Data records =

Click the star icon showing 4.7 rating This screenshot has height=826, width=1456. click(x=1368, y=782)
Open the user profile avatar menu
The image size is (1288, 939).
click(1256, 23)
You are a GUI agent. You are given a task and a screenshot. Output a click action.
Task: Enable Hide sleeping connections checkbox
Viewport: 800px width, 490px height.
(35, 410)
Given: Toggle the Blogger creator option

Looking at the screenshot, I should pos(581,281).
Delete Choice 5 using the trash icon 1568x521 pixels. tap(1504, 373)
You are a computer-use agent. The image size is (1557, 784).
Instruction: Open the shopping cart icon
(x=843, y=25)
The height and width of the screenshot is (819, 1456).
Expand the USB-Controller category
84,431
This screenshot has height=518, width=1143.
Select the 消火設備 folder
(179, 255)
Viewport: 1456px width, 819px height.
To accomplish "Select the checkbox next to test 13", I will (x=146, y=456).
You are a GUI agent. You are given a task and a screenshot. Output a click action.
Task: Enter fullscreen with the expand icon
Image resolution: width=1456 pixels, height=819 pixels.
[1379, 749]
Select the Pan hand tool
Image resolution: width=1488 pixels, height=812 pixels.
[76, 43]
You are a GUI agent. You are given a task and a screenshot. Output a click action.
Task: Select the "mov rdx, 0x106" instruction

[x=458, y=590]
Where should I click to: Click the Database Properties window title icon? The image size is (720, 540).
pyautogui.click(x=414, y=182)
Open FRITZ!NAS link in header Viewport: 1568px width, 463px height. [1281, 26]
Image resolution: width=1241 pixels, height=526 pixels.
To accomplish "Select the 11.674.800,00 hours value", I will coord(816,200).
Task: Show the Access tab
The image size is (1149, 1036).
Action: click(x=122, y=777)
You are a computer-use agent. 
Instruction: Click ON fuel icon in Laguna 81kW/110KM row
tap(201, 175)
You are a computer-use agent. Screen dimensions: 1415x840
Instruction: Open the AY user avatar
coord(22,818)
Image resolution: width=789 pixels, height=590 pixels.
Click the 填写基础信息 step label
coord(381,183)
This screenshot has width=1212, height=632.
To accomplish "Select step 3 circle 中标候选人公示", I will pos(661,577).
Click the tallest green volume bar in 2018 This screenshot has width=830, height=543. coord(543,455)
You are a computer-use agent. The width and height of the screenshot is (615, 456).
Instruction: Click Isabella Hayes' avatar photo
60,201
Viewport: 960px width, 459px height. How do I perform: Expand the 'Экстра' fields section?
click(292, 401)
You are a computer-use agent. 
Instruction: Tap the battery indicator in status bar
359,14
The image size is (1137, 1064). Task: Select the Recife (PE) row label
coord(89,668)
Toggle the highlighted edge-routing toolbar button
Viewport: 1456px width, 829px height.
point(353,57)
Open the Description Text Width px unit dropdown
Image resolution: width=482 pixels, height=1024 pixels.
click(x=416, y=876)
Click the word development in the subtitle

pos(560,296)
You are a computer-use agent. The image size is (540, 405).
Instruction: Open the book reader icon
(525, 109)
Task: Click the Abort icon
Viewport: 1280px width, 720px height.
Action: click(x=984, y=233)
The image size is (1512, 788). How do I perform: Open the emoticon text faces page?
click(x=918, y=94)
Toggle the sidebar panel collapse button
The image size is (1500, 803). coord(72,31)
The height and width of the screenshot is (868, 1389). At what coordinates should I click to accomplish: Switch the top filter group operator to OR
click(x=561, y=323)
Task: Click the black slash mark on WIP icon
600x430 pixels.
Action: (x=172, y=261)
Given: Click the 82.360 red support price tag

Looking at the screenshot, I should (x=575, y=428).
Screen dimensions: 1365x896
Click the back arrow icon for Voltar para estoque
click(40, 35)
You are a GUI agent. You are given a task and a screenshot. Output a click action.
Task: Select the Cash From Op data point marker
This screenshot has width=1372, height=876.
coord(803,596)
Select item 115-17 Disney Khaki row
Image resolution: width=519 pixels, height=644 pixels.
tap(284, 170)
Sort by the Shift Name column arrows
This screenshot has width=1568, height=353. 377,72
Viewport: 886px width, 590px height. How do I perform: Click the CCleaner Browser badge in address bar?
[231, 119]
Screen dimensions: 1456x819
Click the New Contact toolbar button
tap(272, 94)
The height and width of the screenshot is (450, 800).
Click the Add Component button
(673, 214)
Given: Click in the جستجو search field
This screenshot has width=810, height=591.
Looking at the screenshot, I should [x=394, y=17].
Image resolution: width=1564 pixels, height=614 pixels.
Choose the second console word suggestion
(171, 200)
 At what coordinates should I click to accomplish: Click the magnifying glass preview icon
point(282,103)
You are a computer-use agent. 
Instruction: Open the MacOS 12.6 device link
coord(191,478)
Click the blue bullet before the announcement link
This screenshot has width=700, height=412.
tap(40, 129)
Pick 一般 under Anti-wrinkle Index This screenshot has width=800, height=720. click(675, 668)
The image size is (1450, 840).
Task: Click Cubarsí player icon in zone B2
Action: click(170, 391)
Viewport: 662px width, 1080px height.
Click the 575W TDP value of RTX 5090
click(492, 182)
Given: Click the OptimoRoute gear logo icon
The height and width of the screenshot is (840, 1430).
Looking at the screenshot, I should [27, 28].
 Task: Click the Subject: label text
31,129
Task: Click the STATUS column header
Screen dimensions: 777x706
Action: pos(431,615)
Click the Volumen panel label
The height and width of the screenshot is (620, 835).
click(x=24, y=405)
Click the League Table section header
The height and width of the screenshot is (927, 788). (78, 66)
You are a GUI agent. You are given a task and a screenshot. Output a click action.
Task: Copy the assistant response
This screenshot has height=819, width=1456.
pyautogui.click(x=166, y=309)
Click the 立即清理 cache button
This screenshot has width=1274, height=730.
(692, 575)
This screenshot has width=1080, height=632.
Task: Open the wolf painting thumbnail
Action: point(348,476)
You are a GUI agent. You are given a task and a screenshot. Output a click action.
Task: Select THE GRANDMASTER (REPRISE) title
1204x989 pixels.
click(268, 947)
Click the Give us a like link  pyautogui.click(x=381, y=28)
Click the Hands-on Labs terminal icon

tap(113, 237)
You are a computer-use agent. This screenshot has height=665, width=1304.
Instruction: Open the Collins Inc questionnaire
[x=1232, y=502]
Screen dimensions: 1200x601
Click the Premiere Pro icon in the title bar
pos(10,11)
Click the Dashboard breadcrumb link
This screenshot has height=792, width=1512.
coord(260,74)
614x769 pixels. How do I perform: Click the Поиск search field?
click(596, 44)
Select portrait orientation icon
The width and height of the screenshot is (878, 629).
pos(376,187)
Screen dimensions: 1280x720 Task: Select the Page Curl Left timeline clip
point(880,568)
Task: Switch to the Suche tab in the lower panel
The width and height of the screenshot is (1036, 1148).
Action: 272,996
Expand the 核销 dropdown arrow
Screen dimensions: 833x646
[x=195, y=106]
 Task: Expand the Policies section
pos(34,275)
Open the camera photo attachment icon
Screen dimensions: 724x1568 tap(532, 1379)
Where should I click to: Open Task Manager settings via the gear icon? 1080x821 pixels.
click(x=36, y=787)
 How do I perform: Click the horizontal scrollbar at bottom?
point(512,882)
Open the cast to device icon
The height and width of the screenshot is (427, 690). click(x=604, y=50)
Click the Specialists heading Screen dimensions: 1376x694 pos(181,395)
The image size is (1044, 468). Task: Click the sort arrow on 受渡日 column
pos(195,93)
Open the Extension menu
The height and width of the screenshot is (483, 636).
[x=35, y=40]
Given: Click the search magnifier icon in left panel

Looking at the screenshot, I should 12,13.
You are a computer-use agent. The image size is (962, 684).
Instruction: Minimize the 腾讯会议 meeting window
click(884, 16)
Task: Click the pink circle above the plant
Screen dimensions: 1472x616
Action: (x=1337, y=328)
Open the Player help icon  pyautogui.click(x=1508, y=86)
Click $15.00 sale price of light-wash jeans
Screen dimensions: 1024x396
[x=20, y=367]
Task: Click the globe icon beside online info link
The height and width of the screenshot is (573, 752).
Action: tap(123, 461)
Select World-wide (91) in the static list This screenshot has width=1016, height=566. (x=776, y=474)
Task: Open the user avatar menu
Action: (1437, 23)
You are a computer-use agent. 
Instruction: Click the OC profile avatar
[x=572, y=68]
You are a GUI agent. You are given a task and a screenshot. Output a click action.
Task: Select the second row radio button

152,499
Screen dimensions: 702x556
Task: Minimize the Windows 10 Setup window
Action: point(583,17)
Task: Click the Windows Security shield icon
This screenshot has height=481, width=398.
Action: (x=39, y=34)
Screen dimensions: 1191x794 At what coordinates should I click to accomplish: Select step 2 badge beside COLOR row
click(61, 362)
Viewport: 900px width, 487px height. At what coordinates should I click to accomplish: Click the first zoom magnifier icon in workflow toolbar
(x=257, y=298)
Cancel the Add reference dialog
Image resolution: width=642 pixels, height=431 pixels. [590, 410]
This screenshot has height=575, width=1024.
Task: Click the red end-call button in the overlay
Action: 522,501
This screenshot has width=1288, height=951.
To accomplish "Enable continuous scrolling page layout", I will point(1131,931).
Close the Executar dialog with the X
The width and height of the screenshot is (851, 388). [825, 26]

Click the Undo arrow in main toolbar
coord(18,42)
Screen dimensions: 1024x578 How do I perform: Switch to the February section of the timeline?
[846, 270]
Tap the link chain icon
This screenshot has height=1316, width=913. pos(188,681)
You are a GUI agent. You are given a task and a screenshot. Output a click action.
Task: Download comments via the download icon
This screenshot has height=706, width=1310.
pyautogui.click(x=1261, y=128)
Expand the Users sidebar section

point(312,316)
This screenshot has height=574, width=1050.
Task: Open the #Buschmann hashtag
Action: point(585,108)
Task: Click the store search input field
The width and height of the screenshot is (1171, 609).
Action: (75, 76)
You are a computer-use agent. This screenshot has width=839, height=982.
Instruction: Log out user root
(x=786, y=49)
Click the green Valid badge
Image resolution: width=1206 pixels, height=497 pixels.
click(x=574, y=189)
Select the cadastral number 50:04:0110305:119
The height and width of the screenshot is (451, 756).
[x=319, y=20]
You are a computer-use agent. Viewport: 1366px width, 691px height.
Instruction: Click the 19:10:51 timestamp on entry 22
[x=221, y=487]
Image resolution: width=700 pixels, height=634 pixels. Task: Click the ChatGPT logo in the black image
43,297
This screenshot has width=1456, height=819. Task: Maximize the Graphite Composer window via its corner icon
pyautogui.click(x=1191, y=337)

Aim =
Return the listing above verbatim, everything from the line containing "Click the Hands-on Labs terminal icon" down to the line containing "pos(376,187)", with both of those lines included.

Written answer =
Click the Hands-on Labs terminal icon

tap(113, 237)
You are a computer-use agent. This screenshot has height=665, width=1304.
Instruction: Open the Collins Inc questionnaire
[x=1232, y=502]
Screen dimensions: 1200x601
Click the Premiere Pro icon in the title bar
pos(10,11)
Click the Dashboard breadcrumb link
This screenshot has height=792, width=1512.
coord(260,74)
614x769 pixels. How do I perform: Click the Поиск search field?
click(596, 44)
Select portrait orientation icon
The width and height of the screenshot is (878, 629).
pos(376,187)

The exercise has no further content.